COVID-19 v. Freshmen ’24

Freshmen adjust to life in high school while attempting to traverse a global pandemic.


Emma Leslie

Freshman are working on writing assignment in Ms. Albertsons class.

Emma Leslie, Staff writer

Freedom. That is what most people first tell you about as you are going into high school. What they forget to mention is the stress, thousands of new responsibilities, the maze that is your school, and the towering 18-year-old boys that could be 36.  

Now throw in a pandemic. Masks, social distancing, constant hand washing, the spraying of desks and the fear of being quarantined all hang over the heads of students this year.  

This year, most schools are returning in the midst of Covid-19, adding stress to teachers, parents, and students, particularly the incoming freshmen. 

Being a freshman on its own can be a challenge. Overcoming the new school, new people, overload of homework, activities and sports, all while trying to maintain a social life is no easy feat. 

I was nervous to start high school because I was worried about finding my classes and not getting lost,” Freshman Abi Traster said.” Being a freshman at a new school was a little scary.”

 Take that fear and multiply it by a thousand. Starting this new chapter with the risk of being exposed to the Coronavirus is enough to intimidate any newcomer. 

“Starting high school during a pandemic was scary,” Traster said. “Always having a mask on, plenty of hand sanitizer and trying to stay healthy is a daily challenge.” 

It is not just nerve wracking for the students either. Teachers are fraught with uneasiness for these freshmen as well. 

“Freshman year is terrifying enough for these kids, let alone learning while wearing a mask, having to clean your desk, etc.,” Freshman teacher Ms. Albertson said. “I really had no idea what was going to happen or how I was going to handle day-to-day issues in addition to Covid-related issues not wearing masks properly, refusing to wear one, etc.” 

 “So I felt really nervous about teaching to the level that my students deserve with everything else going on around us,” Albertson goes on to say. 

Though the risk of coming back to school was high, it seemed to be one most students were willing to take. After so long of just sitting at home, kids were itching to get back into a schedule again.

“I was ready to get back in a routine and be around people again.” Traster said. 

Missing a routine wasn’t the only reason kids wanted to be back. Sports, a big aspect of most students’ high school career, was another thing students were yearning to participate in again. 

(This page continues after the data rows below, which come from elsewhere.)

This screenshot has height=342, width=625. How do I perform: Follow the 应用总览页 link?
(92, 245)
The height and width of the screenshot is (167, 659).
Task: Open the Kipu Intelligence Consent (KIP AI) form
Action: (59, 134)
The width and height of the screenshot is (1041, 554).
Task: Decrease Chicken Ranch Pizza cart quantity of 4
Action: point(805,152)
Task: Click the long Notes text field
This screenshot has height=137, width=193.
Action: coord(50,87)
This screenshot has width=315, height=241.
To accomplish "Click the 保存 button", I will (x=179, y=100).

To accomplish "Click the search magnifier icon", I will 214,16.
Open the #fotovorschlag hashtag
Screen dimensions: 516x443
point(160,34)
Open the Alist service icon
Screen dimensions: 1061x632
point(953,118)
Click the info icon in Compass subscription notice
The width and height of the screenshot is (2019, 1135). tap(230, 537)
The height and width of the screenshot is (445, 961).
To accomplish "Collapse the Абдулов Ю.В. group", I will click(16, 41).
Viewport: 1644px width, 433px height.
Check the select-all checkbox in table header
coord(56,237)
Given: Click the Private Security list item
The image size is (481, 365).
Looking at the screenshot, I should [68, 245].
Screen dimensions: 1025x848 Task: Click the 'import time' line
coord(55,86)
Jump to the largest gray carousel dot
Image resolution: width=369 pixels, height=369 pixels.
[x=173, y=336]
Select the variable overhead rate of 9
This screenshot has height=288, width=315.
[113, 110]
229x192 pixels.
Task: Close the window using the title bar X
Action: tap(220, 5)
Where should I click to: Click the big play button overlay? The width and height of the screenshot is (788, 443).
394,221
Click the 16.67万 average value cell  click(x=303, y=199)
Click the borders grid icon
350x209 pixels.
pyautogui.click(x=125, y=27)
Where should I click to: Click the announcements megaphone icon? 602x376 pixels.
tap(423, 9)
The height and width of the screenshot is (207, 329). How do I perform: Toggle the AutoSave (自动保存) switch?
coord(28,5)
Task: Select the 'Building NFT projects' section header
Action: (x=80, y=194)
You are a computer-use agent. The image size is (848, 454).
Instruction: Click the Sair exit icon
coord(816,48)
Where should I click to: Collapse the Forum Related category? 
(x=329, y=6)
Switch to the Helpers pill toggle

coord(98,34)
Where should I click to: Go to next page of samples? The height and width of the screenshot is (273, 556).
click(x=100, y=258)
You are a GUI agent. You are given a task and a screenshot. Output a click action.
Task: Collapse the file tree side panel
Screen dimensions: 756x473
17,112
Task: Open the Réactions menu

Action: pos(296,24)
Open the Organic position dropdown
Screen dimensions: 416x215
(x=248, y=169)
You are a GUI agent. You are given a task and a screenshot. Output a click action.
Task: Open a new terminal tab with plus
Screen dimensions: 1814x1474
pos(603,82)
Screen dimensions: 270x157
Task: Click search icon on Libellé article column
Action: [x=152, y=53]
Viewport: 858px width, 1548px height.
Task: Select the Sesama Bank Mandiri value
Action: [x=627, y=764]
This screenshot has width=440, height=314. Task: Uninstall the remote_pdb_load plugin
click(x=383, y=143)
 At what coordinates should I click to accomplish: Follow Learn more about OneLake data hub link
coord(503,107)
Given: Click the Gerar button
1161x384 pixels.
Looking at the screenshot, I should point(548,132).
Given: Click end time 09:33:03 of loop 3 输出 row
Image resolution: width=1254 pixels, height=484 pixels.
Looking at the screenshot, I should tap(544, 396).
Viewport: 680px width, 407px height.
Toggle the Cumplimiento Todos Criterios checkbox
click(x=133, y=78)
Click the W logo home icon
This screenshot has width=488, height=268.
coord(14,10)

“I missed participating in sports and hope to see a full season for cross country and basketball.” Traster said.

It is apparent in the classroom how badly students wanted to be back as well. 

“Usually, no one is ready to come back because we are all loving our care-free summers, but this year, I think everyone was ready for the structure, the normalcy, and to see their friends.” Albertson said.

In spite of current events, freshmen seem to be adapting to the new environment around them quite well.

“I seem to be adjusting to high school, finding my classes, meeting new people, adjusting to the new way of learning, and getting used to my new teachers.” Traster said. 

This year will definitely be a struggle, but just like the students, teachers are looking forward to getting back to normal, whatever that might mean, because they too missed their students.

I still look forward to seeing my students throughout the week, getting to know them, and watching them grow throughout the year. I always refer to my students as “my kids” and it’s only a matter of time before these students slide into that category.” Albertson said. 

Despite the hardships students and teachers are facing, this is shaping up to be a good school year. Freshman are adapting to the new school so far. Luckily for them, they get to adjust to the pandemic along with the rest of us, one step at a time.